If you've been feeding them constantly for a month they are cetainly not light on stores - having an almost full super will tell you that. If you haven't stopped feeding then I'd say you should stop now.
If you've seen the queen but no brood then there's a good chance she's on a brood break - only time will tell, check again in a few weeks (the need for weekly inspections is way past.)
The frames in the super are sealed, so leave them on top for the winter after removing the queen excluder.
Just be mindful that in the spring, the queen will be up there laying so you'll have to ensure she's down in the broodbox before replacing the excluder.
As a beginner I'd say go ahead and treat now.
Over the winter I suggest you read up a bit on feeding, how much stores bees need etc and start off the next season better armed.
 
I have such a colony .
you would be better off leaving the super for them ! It’s likely to be contaminated with sugar .
I would clear them from the super leaving them with no option but to store honey down stairs .
keep an eye on them . Not many swarms approaching September .
I would give them their super back under the brood box later .
there is time yet for a honey flow which you can harvest .
IMHO.
 
If you've been feeding them constantly for a month they are cetainly not light on stores - having an almost full super will tell you that.
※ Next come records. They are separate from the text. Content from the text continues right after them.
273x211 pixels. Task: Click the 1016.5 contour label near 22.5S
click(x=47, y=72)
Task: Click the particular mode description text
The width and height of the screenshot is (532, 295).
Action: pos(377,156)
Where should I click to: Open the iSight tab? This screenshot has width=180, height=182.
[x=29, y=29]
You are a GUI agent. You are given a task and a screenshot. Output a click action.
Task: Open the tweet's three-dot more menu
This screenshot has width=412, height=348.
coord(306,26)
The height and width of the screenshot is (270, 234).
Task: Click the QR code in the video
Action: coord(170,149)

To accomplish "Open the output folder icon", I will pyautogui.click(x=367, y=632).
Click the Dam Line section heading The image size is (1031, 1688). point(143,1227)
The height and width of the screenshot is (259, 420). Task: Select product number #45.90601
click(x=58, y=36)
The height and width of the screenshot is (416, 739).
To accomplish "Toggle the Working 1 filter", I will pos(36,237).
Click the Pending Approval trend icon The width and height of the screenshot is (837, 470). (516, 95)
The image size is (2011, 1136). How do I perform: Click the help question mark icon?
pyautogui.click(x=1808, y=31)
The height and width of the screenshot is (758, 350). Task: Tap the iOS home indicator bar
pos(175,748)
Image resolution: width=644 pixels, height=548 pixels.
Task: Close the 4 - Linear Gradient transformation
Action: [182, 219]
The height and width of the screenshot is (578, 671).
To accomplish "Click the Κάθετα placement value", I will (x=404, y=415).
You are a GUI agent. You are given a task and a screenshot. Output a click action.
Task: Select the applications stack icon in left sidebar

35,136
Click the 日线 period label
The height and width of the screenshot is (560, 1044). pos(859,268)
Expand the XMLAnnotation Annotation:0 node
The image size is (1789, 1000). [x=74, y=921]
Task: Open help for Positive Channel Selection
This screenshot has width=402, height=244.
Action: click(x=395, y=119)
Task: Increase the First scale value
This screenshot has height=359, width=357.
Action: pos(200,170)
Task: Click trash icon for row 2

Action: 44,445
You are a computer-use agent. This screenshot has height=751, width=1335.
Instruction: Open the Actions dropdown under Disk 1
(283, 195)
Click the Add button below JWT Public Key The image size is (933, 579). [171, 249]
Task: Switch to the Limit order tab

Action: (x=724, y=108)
If you haven't stopped feeding then I'd say you should stop now.
If you've seen the queen but no brood then there's a good chance she's on a brood break - only time will tell, check again in a few weeks (the need for weekly inspections is way past.)
The frames in the super are sealed, so leave them on top for the winter after removing the queen excluder.
Just be mindful that in the spring, the queen will be up there laying so you'll have to ensure she's down in the broodbox before replacing the excluder.
As a beginner I'd say go ahead and treat now.
Over the winter I suggest you read up a bit on feeding, how much stores bees need etc and start off the next season better armed.

i will be reading plenty as I have done already I just hoped for some quick friendly impartial advice as a beginner whilst waiting for my local mentor to be arranged
I’m sorry if you misunderstood I’m not feeding now but I fed them for a month in June as advised by the supplier as he said the nuc was ‘a bit light’
My concern is the lack of stores & brood & was asking if I need to be concerned
I realise that what they stored in the super is not ‘real’ honey but It will be left for them over winter anyway I have already removed the excluder as I don’t intend harvesting any honey this season
I will treat for varoa as you suggested
 
I have such a colony .
you would be better off leaving the super for them ! It’s likely to be contaminated with sugar .
I would clear them from the super leaving them with no option but to store honey down stairs .
keep an eye on them . Not many swarms approaching September .
I would give them their super back under the brood box later .
there is time yet for a honey flow which you can harvest .
IMHO.
A lot of people seem to advocate leaving a whole super underneath for winter.
what is your rationale for this rather than on top?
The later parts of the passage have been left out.